─── Task data
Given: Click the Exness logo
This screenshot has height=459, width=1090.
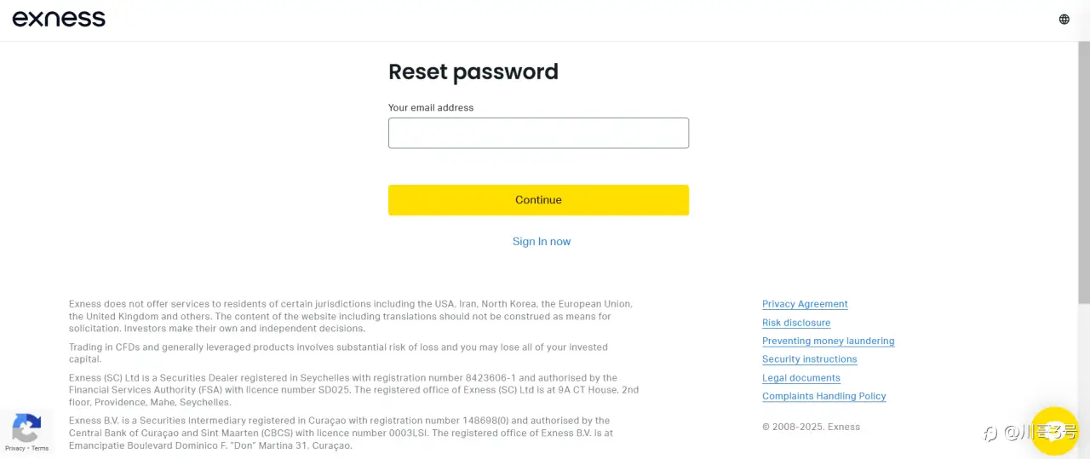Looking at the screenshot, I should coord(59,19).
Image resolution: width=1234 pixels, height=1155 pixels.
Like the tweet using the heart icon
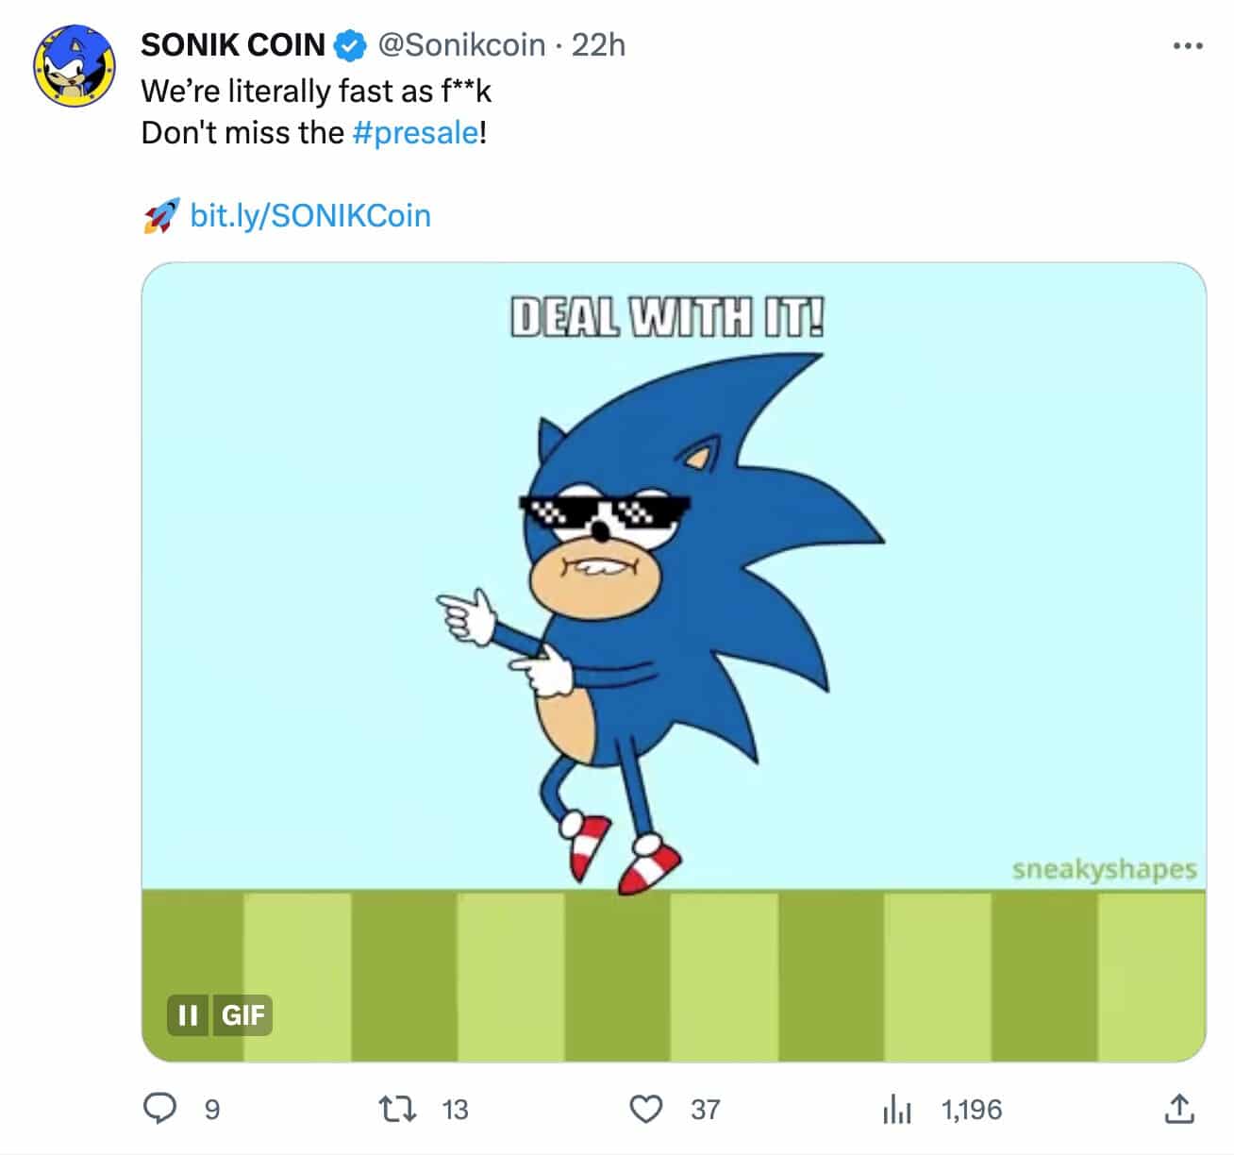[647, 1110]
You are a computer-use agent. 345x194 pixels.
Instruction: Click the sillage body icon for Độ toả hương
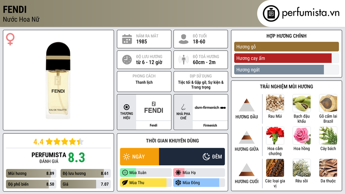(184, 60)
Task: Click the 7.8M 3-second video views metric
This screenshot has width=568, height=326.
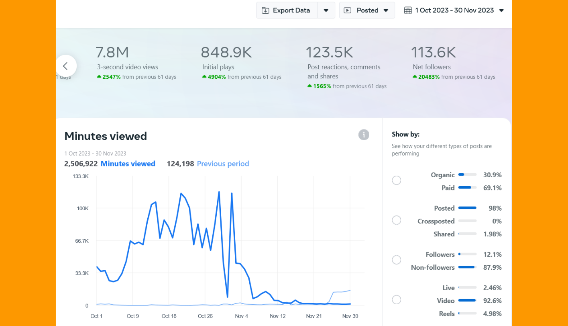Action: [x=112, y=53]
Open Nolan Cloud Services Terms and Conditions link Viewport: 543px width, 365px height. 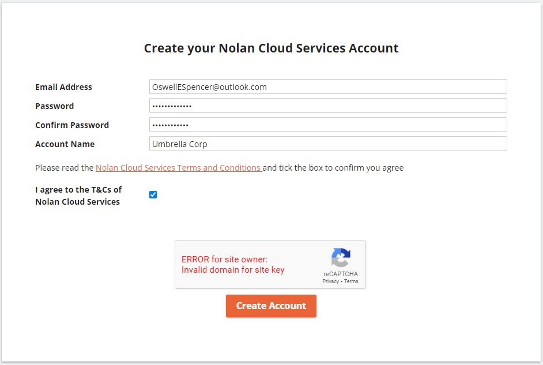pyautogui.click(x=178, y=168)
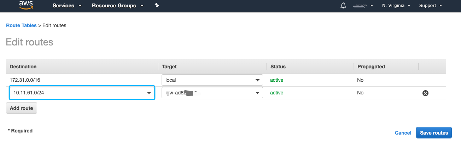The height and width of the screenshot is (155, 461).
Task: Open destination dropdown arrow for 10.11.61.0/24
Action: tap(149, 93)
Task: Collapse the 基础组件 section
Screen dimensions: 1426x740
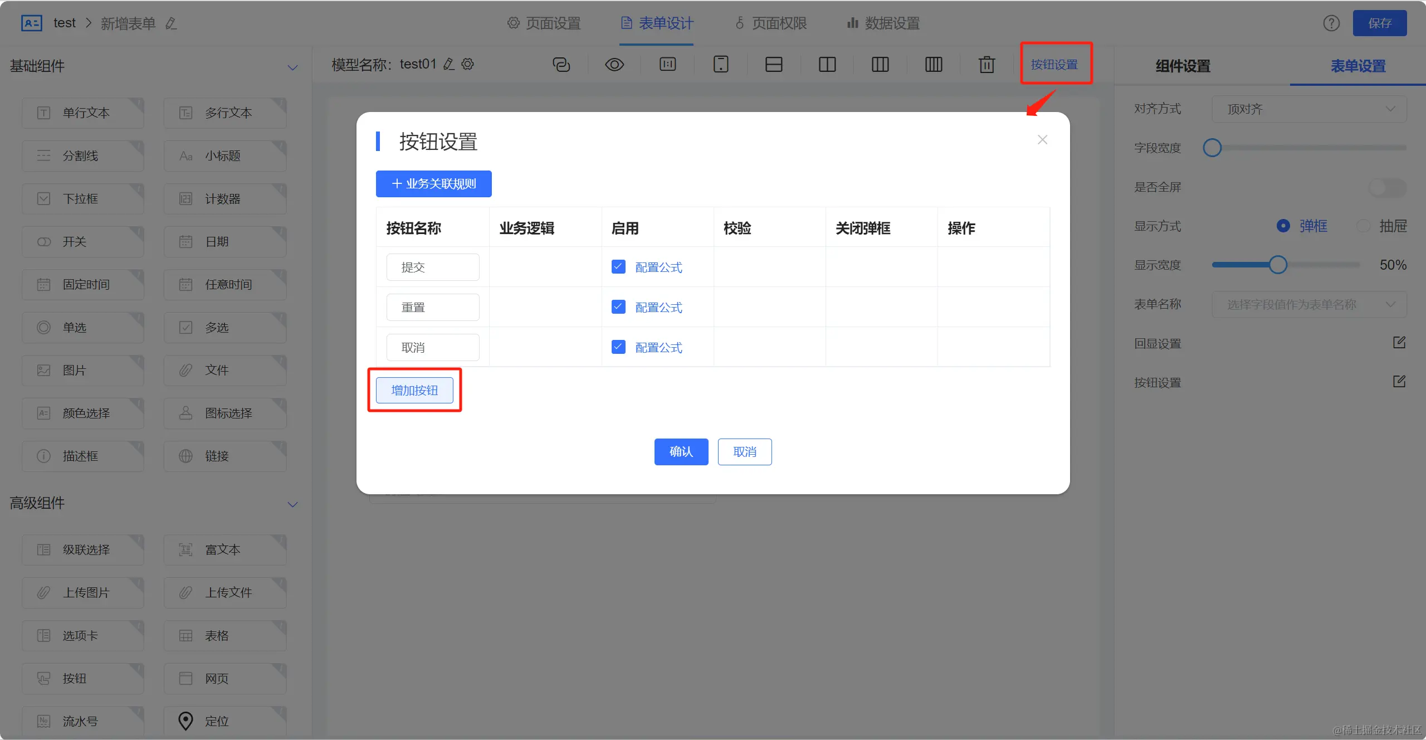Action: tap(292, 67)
──────
(The task) Switch "heart icon" to "heart button" in the rows starting at the beginning of the rows and ending at the line that contains "[647, 1110]". Keep everything else unchanged, and leave the pictures out of your answer.

(Exercise result)
Given: Click the Exness logo
This screenshot has height=459, width=1090.
Looking at the screenshot, I should coord(59,19).
Image resolution: width=1234 pixels, height=1155 pixels.
Like the tweet using the heart button
[647, 1110]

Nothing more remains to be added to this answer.